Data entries

+--

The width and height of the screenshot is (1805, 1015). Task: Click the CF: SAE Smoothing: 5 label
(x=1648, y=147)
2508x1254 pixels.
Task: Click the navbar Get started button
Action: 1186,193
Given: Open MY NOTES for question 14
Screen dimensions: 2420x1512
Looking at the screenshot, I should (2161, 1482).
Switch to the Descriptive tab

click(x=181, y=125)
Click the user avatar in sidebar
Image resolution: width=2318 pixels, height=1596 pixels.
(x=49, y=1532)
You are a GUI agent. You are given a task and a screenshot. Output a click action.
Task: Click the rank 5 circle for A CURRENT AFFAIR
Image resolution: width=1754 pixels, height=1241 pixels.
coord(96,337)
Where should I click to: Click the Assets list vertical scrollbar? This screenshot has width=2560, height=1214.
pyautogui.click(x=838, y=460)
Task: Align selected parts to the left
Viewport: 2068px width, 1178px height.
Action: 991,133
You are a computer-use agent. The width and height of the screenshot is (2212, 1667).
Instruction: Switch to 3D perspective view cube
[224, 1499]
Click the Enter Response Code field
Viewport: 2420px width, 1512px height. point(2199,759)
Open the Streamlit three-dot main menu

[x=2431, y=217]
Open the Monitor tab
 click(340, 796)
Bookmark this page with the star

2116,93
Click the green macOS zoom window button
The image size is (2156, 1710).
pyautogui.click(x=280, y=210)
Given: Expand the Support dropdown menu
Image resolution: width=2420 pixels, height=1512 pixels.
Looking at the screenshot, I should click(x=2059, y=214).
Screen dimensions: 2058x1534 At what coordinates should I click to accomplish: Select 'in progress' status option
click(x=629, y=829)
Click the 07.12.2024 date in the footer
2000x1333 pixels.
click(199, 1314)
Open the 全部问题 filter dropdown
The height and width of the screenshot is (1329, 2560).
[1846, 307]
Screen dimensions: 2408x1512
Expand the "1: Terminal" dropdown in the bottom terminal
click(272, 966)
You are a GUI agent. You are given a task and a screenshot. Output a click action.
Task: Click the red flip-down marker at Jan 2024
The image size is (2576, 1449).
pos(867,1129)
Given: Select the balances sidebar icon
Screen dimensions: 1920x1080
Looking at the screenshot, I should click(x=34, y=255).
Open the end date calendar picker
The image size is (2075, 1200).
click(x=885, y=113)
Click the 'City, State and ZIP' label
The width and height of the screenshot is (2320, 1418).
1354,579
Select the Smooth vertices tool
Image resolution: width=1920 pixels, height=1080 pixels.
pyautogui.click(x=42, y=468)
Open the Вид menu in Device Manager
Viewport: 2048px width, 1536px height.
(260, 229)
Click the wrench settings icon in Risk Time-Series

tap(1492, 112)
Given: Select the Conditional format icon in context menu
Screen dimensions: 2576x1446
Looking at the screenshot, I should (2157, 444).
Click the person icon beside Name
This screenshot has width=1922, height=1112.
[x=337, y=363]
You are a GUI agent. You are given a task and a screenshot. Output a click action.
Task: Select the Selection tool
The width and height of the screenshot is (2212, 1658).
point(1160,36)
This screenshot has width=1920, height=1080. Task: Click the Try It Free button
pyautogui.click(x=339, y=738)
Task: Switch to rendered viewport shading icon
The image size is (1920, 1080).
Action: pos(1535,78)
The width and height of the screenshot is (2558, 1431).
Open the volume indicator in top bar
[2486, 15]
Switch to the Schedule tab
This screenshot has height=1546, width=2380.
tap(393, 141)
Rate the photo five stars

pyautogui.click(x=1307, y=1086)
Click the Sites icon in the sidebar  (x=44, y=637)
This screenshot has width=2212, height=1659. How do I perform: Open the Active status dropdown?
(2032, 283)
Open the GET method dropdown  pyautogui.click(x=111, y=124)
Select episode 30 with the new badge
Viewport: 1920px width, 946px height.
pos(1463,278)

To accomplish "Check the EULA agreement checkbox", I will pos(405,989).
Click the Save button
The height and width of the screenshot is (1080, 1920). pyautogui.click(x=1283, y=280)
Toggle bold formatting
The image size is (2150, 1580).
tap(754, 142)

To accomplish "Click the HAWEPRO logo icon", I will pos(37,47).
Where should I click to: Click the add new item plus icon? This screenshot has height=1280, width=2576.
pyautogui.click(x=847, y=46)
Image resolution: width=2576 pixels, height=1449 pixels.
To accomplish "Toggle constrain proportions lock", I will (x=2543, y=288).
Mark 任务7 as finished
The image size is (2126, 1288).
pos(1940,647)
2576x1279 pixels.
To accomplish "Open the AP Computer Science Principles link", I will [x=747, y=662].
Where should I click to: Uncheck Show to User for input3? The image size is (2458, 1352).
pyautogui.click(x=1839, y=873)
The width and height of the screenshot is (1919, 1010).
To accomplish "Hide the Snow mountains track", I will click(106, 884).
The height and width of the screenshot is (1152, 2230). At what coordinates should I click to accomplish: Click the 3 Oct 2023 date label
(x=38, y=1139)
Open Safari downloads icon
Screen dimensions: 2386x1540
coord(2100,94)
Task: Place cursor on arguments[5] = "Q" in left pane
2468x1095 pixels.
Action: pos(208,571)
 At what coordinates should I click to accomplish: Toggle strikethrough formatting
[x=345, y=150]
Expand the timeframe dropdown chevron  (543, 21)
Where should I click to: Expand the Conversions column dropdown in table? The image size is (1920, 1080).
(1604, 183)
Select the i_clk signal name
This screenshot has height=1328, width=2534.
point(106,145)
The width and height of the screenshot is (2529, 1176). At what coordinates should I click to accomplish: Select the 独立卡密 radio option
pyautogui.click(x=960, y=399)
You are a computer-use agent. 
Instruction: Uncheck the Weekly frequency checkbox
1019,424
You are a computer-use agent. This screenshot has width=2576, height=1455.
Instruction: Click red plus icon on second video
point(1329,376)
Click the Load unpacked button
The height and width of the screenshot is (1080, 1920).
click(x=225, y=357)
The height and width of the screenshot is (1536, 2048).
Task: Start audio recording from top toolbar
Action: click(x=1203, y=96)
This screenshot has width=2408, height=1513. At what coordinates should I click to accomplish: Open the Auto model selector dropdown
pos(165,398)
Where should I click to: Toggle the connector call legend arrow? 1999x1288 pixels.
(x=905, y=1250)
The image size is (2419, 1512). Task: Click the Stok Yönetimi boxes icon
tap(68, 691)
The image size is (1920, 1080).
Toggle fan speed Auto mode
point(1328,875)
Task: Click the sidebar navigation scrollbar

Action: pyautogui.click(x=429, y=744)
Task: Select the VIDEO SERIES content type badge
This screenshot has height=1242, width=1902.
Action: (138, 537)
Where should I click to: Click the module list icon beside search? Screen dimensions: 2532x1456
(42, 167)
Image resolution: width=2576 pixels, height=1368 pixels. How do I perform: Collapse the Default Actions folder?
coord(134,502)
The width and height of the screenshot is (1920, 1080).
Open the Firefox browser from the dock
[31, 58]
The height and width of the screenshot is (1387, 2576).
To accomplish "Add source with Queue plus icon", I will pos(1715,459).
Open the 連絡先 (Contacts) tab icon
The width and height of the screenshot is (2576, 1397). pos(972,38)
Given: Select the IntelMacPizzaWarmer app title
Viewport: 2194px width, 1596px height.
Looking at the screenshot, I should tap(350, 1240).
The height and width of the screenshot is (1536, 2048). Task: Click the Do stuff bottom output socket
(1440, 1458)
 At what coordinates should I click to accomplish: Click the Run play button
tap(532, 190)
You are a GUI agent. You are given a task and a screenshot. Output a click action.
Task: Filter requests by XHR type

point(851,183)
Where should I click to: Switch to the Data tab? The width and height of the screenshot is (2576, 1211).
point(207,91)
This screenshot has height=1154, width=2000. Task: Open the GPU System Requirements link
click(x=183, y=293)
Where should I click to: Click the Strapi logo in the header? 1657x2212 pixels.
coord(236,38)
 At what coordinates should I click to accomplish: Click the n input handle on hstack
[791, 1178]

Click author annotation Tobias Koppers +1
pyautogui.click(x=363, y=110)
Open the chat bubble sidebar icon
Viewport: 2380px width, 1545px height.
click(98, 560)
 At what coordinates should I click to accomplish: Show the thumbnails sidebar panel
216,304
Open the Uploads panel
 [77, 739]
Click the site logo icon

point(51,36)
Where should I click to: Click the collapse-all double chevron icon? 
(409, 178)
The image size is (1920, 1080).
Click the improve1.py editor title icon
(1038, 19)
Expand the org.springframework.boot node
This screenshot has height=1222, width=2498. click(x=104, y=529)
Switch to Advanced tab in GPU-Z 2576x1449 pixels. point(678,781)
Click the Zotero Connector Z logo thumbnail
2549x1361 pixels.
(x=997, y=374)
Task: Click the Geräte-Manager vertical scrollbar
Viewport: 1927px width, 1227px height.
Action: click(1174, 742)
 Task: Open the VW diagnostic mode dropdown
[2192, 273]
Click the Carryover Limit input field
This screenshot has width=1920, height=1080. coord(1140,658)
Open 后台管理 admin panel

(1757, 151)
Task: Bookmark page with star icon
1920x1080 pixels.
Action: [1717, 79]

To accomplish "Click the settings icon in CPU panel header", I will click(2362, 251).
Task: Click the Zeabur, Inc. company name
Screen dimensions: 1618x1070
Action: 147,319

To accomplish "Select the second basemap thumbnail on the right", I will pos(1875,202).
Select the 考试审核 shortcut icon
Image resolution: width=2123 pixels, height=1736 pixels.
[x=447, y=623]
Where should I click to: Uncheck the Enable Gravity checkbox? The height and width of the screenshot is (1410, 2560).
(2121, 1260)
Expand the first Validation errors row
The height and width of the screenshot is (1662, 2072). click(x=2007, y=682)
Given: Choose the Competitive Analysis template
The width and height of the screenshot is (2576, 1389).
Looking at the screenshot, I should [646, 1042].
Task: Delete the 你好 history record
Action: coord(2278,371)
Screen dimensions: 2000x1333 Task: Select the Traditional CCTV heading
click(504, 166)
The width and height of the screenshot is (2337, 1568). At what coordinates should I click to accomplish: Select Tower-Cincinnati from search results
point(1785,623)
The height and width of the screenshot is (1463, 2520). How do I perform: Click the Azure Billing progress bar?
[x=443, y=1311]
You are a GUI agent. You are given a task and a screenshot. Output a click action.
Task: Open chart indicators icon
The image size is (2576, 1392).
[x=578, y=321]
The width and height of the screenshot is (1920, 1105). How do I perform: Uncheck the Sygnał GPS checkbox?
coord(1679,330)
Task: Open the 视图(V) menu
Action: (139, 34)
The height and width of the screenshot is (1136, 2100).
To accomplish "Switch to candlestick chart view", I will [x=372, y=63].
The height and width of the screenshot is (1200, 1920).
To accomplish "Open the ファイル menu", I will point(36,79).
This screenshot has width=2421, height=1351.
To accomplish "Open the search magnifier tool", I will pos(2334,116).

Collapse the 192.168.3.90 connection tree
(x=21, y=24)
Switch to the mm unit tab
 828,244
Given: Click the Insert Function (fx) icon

+--

The problem = Read the entries above and find each line holding the word "chart". Copy it out.

Output of the task =
Task: Open chart indicators icon
To accomplish "Switch to candlestick chart view", I will [x=372, y=63].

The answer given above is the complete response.